In Italia siamo arrivati al punto in cui la gente ammette di apertamente esser diventata razzista e rimpiange gli anni Sessanta, quando l’Italia era degli italiani e non anche degli immigrati. Negli anni Sessanta se un italiano si fosse dichiarato razzista sarebbe stato letteralmente assalito dallo sdegno e dallo schifo dei suoi connazionali. All’epoca, infatti, l’idea di essere razzisti era ripugnante: troppo vicino il ricordo della Shoah e delle politiche razziali fatte dal Fascismo e dal Nazismo.
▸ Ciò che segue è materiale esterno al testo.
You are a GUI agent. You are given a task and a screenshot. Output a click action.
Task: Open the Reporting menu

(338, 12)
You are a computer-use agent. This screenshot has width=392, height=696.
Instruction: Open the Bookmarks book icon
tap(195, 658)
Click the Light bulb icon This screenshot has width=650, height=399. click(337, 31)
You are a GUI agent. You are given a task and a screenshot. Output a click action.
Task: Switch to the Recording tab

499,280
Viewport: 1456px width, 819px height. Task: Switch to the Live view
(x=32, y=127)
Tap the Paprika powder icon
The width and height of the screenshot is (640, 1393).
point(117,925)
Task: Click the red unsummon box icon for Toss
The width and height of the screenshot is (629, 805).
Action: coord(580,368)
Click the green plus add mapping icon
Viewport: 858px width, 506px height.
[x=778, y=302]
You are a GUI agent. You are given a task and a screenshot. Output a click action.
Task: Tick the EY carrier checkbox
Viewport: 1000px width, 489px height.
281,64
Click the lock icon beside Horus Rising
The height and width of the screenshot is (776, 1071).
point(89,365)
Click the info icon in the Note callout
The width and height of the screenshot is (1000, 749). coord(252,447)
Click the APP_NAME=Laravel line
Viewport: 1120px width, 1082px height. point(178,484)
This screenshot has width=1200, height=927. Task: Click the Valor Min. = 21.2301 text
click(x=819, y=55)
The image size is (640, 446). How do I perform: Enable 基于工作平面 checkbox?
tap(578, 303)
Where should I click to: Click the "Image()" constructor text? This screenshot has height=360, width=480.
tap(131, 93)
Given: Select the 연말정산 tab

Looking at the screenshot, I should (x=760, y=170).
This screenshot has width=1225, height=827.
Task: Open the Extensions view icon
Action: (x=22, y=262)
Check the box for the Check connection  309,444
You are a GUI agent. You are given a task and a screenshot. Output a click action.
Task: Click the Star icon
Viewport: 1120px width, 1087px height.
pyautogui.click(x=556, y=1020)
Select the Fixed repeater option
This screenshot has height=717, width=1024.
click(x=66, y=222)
Negli Anni Sessanta, nessuno – a parte pochi mentecatti seguaci di Hitler – avrebbe mai voluto associare il suo nome al termine "razzista". Oggi, nel XXI secolo, invece i razzisti in Italia non solo esistono ma sono anche fieri di essere razzisti, del tutto incapaci di tenere in considerazione ciò che accade in tutti i paesi ricchi e multirazziali. E’ stomachevole che gli italiani, popolo emigrato all’estero per almeno cent’anni, fino appunto agli anni Sessanta, esportando soprattutto mafia e lavoro, oggi sia razzista e possa pensare di opporsi al fenomeno globale della migrazione. E’ anche per la presenza DILAGANTE delle pulsioni razziste che è cominciata una nuova ondata emigratoria dall’Italia verso l’estero: siamo noi, nati negli anni Settanta, gli "stomaci in fuga", che qualcuno chiama "cervelli in fuga". Siamo quei plurilaureati che all’estero vengono coperti d’oro e di riconoscimenti professionali, mentre in Italia dobbiamo scendere in piazza perché la Gelmini non tagli i fondi alla ricerca. Pare si sia realizzato il famoso detto di Derek Bok, già preside di Harvard: "Se pensate che l’educazione sia costosa, provate l’ignoranza".